Heloin wrote:Infected Mushroom wrote:The British would have respected the native treaties. This is what they wanted in the OTL. It was the Americans that continued west of the 13 colonies for imperialistic gains.
This is the dumbest thing you can continue to say and believe. It’s not just wrong, it’s offensively wrong. The British Empire committed dozens of genocides, the British Empire invented concentration camps, the British Empire paid bounties to hunt native peoples for sport.
No, the British would have been better than the Americans in their treatment of natives. Here is a source.
https://www.vox.com/2015/7/2/8884885/am ... on-mistakeIndependence was bad for Native Americans
Starting with the Proclamation of 1763, the British colonial government placed firm limits on westward settlement in the United States. It wasn't motivated by an altruistic desire to keep American Indians from being subjugated or anything; it just wanted to avoid border conflicts.
But all the same, the policy enraged American settlers, who were appalled that the British would seem to side with Indians over white men. "The British government remained willing to conceive of Native Americans as subjects of the crown, similar to colonists," Ethan Schmidt writes in Native Americans in the American Revolution. "American colonists … refused to see Indians as fellow subjects. Instead, they viewed them as obstacles in the way of their dreams of land ownership and trading wealth." This view is reflected in the Declaration of Independence, which attacks King George III for backing "merciless Indian Savages."
American independence made the proclamation void here. It's not void in Canada — indeed, there the 1763 proclamation is viewed as a fundamental document providing rights to self-government to First Nations tribes. It's mentioned explicitly in the Canadian Charter of Rights and Freedoms (Canada's Bill of Rights), which protects "any rights or freedoms that have been recognized by the Royal Proclamation of October 7, 1763" for all aboriginal people. Historian Colin Calloway writes in The Scratch of a Pen: 1763 and the Transformation of North America that the proclamation "still forms the basis for dealings between Canada's government and Canada's First Nations."
And, unsurprisingly, Canada didn't see Indian wars and removals as large and sweeping as occurred in the US. They still committed horrible, indefensible crimes. Canada, under British rule and after, brutally mistreated aboriginal people, not least through government-inflicted famines and the state's horrific seizure of children from their families so they could attend residential schools. But the country didn't experience a westward expansion as violent and deadly as that pursued by the US government and settlers. Absent the revolution, Britain probably would've moved into Indian lands. But fewer people would have died.
Read the whole thing and you'll see that my point is correct. I understand that you are from the USA but you can't let that bias your assessment. There's a whole order of magnitude of difference in terms of what the British did and what the Americans did in North America.
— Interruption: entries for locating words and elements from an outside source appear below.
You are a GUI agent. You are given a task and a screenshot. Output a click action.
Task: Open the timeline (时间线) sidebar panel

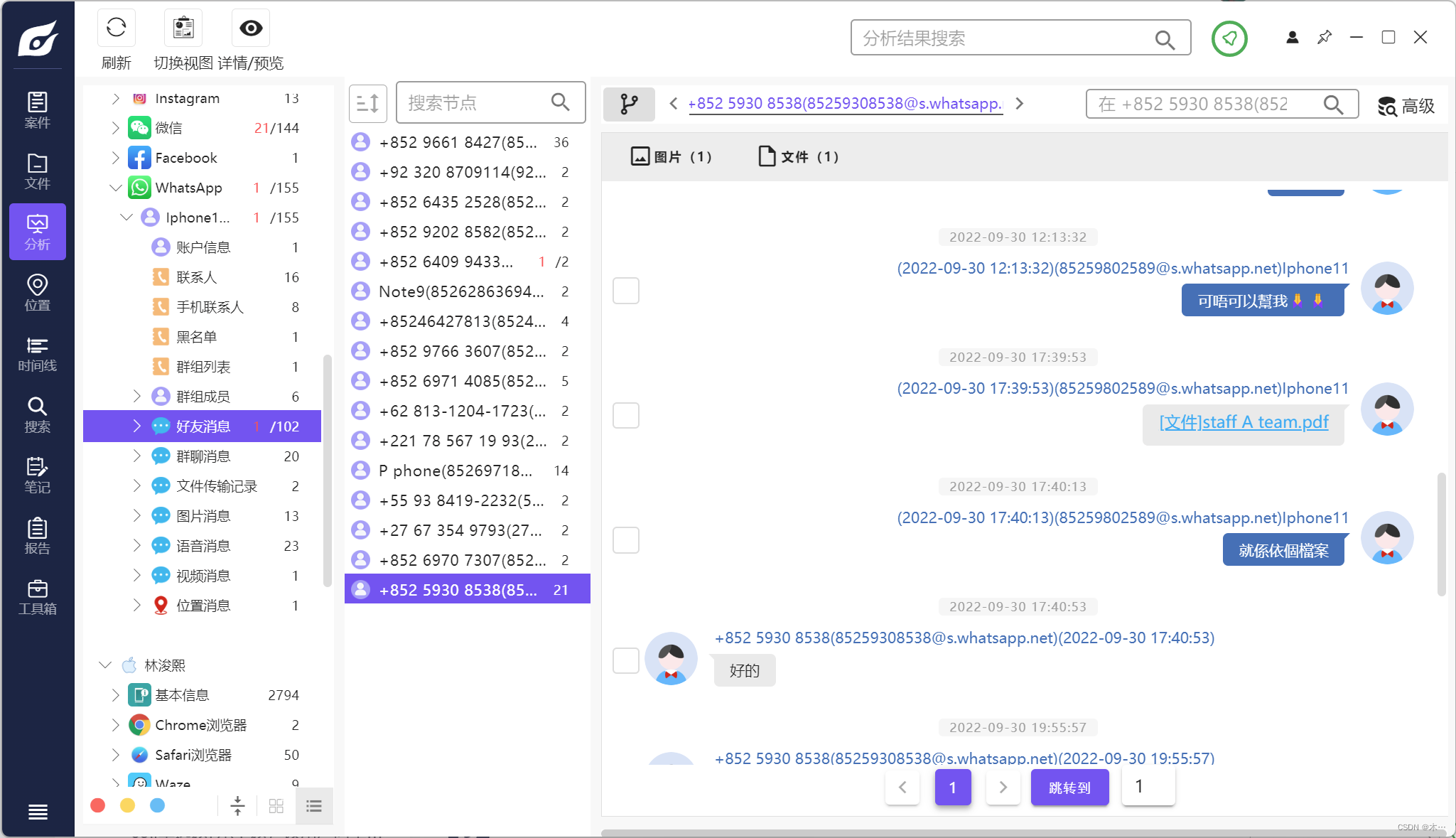coord(37,354)
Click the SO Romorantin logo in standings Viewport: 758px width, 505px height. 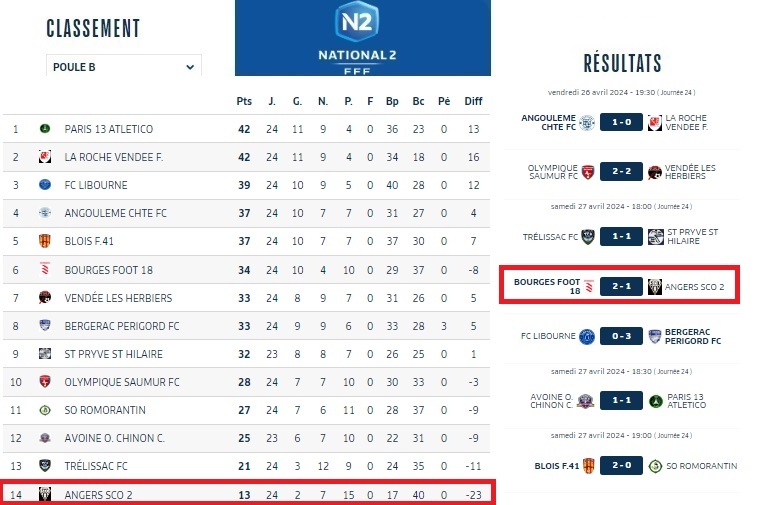pyautogui.click(x=45, y=410)
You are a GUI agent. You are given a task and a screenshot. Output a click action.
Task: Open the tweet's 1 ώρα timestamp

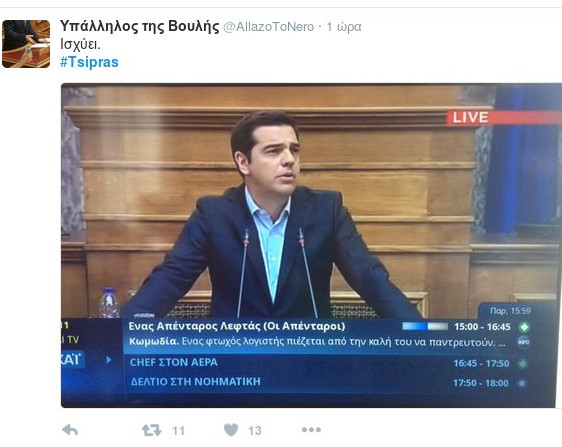pos(344,27)
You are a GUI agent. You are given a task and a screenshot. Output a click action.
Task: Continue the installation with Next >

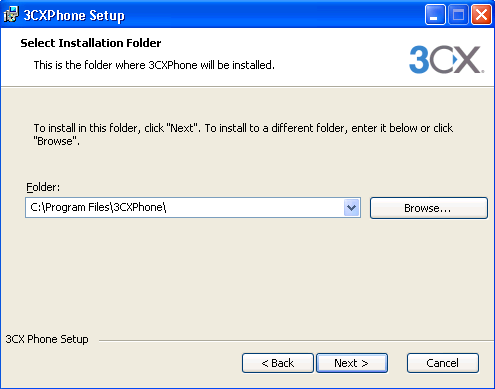[352, 363]
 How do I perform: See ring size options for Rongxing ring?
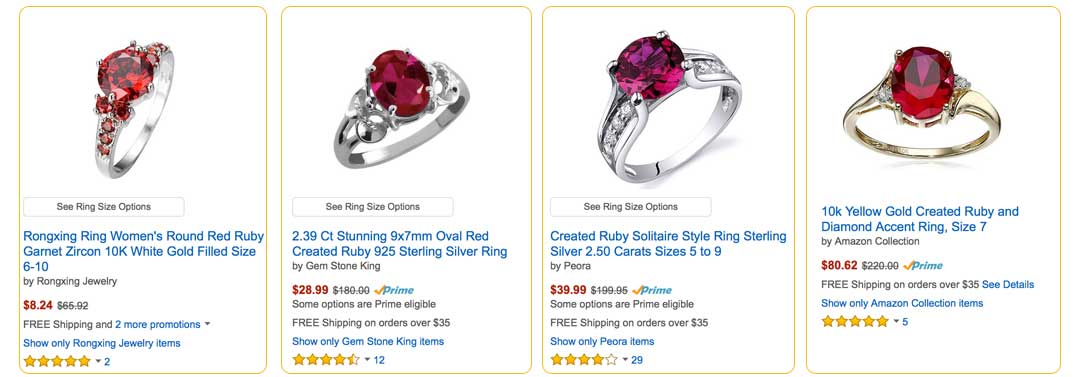point(104,206)
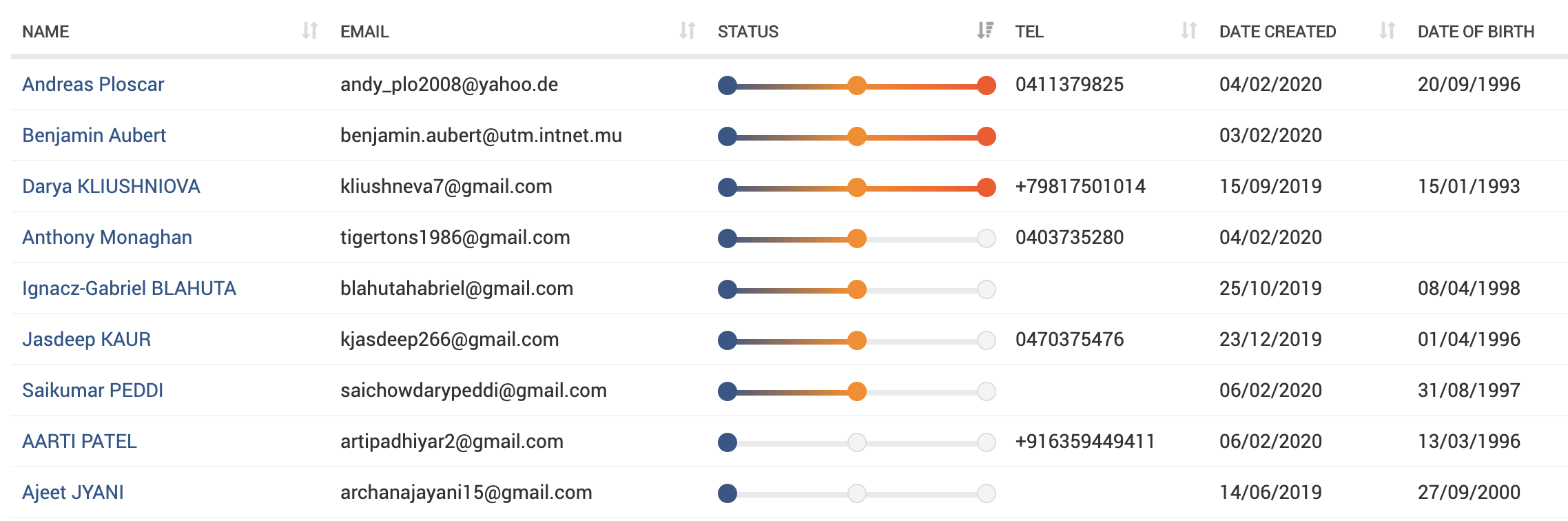This screenshot has height=521, width=1568.
Task: Open Jasdeep KAUR's record
Action: (x=86, y=339)
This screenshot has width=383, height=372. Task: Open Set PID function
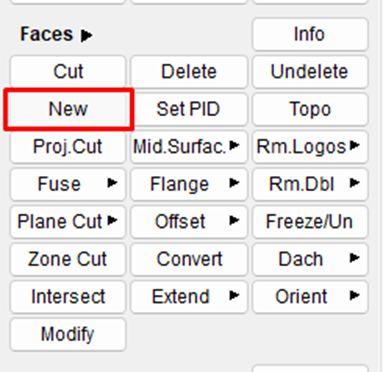(189, 109)
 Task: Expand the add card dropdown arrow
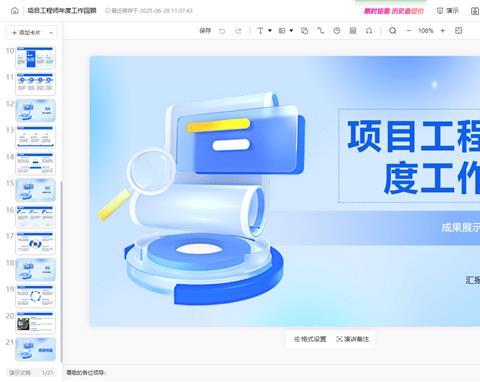51,33
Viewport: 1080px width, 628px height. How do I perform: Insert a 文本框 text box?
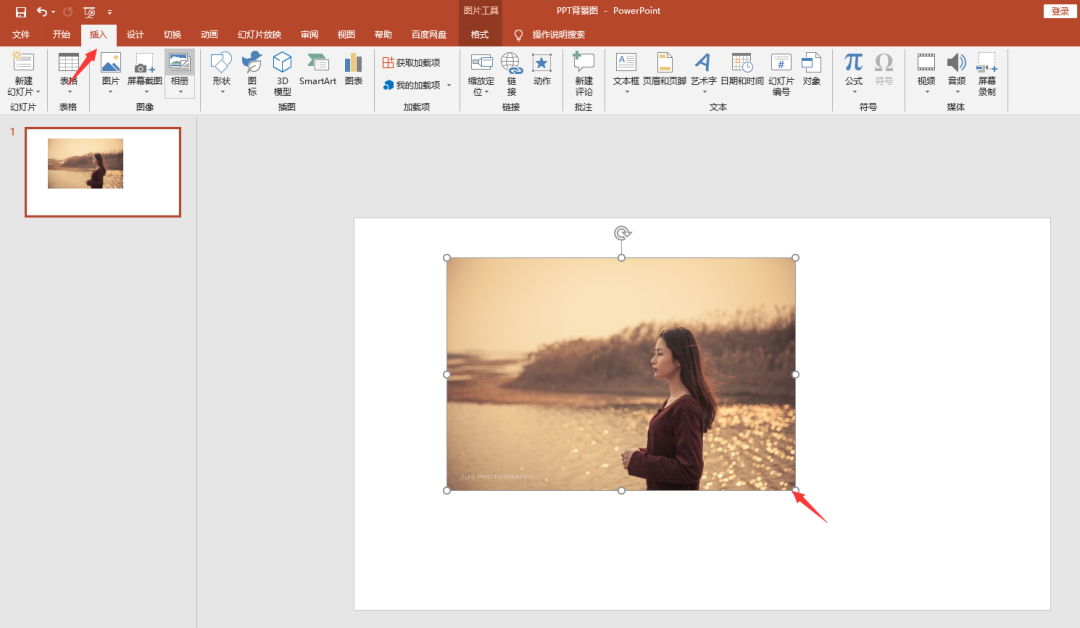(626, 73)
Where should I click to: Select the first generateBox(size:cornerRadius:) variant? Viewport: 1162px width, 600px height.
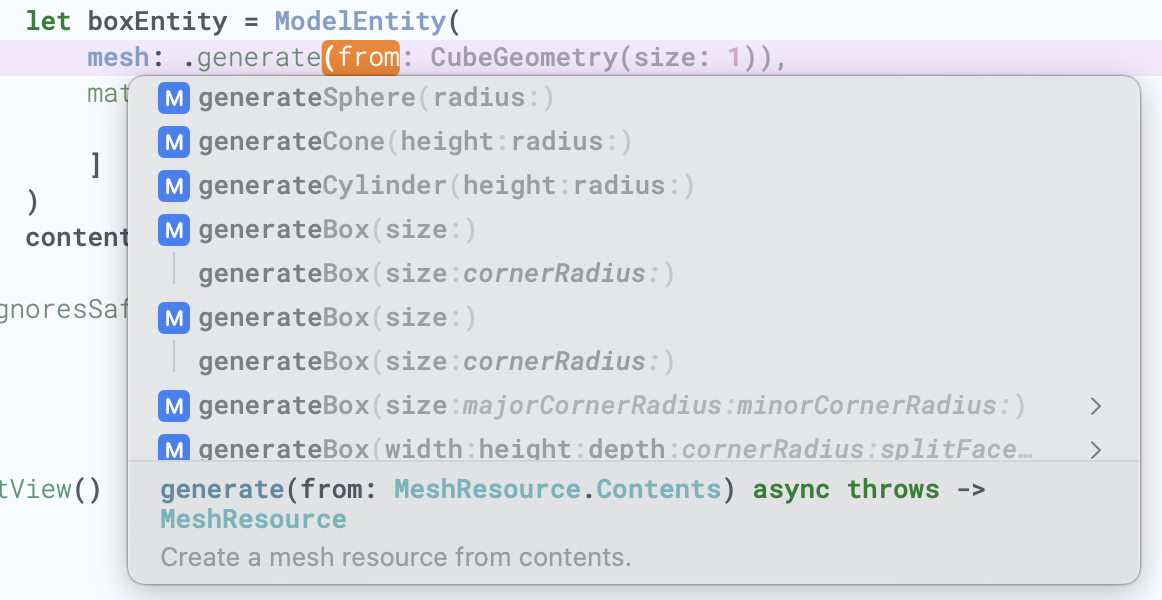click(436, 274)
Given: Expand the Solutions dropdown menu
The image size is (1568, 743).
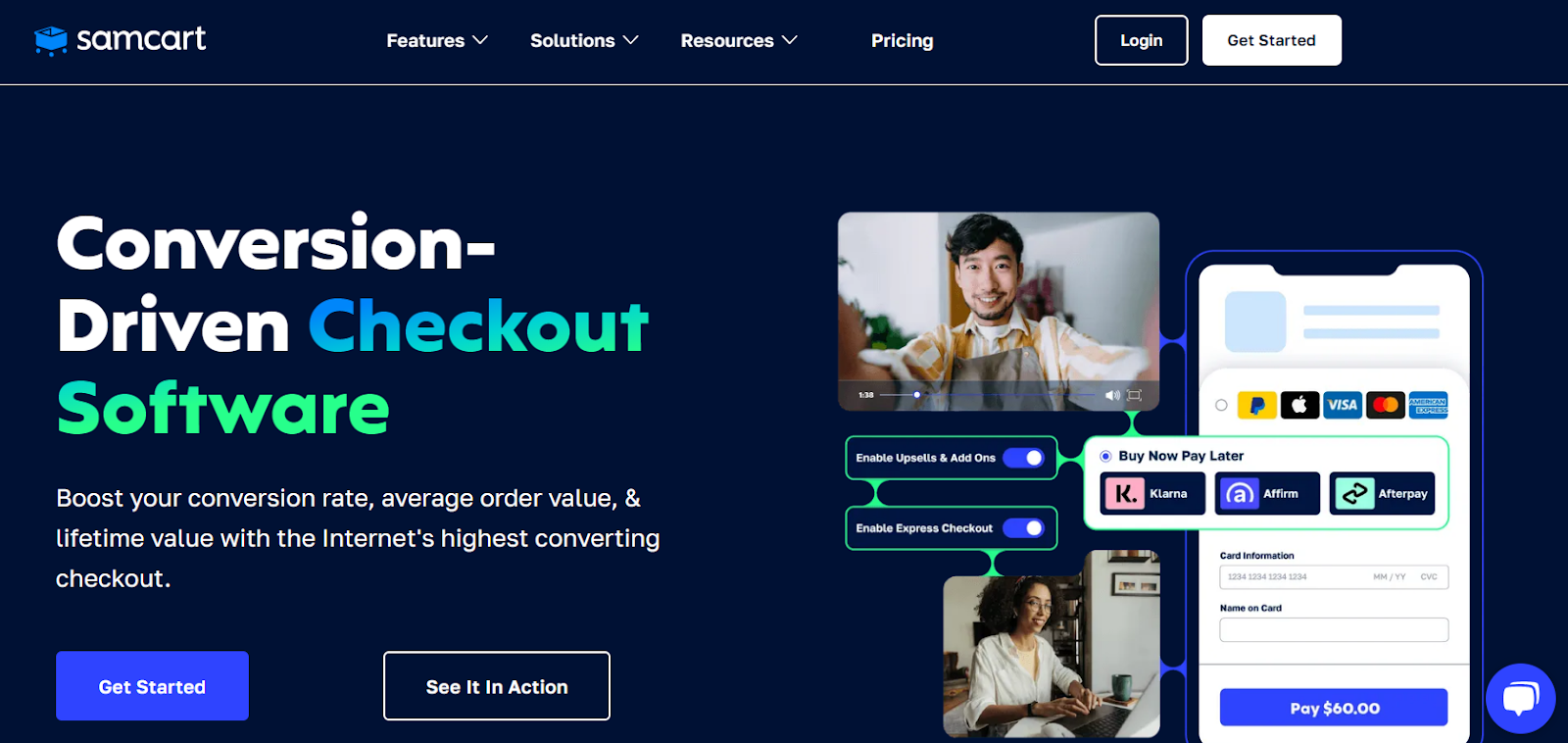Looking at the screenshot, I should pos(584,40).
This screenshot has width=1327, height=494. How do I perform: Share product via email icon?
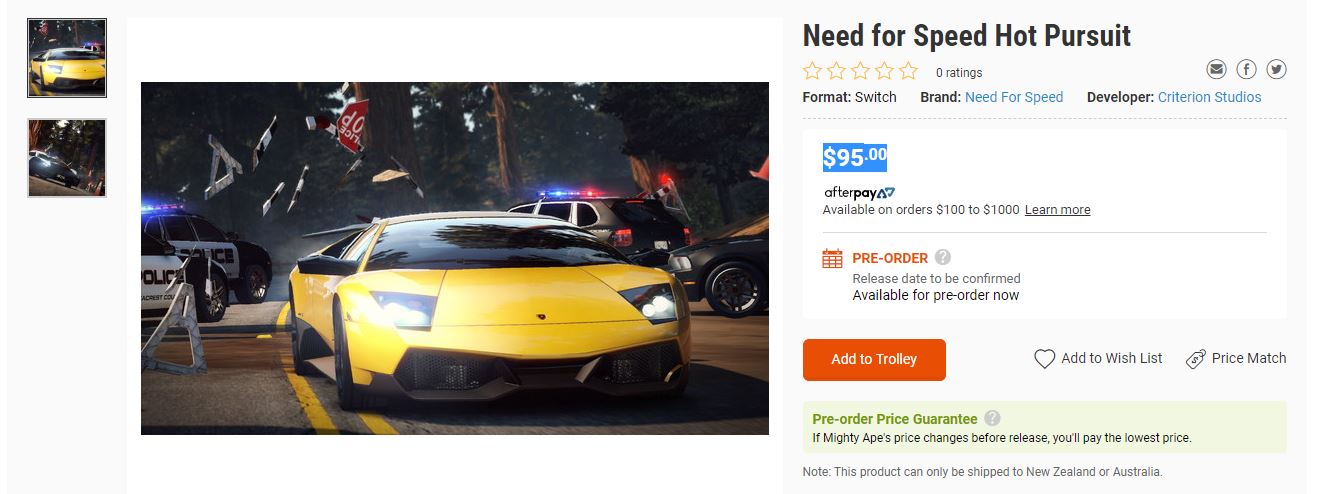click(x=1216, y=69)
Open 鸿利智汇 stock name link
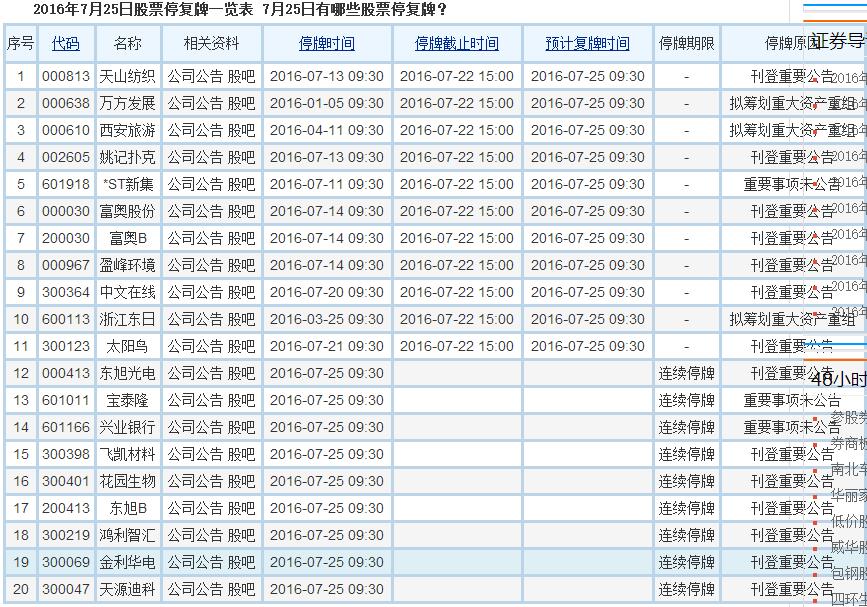 pos(127,536)
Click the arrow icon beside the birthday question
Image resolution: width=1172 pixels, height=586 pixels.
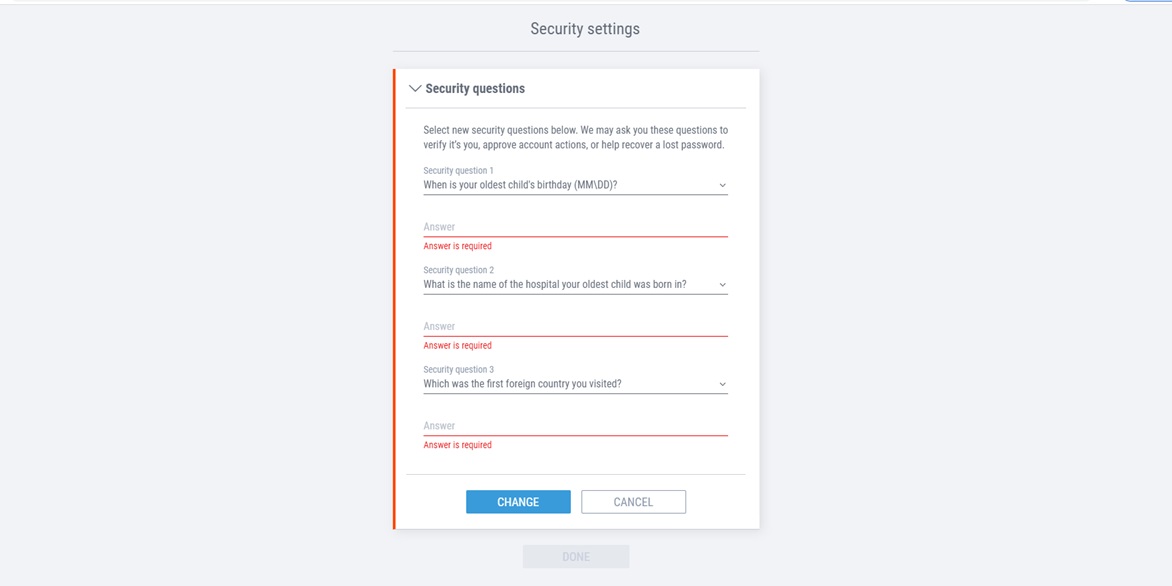point(722,185)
This is emphasised in the last paragraph. In history I learned that the British enforcing this 1763 proclamation is one of the root causes of the American Revolution, the USA literally fought the war in part because they wanted to colonise the Indians and Britain said "hey wait a minute, that's too much." Citing Canada/British North America and saying, "that's the same as what the USA pulled in North America" shows a grave misunderstanding of Canadian history. In terms of the numbers and the lands stolen and the magnitude of the mistreatment, it's not even close.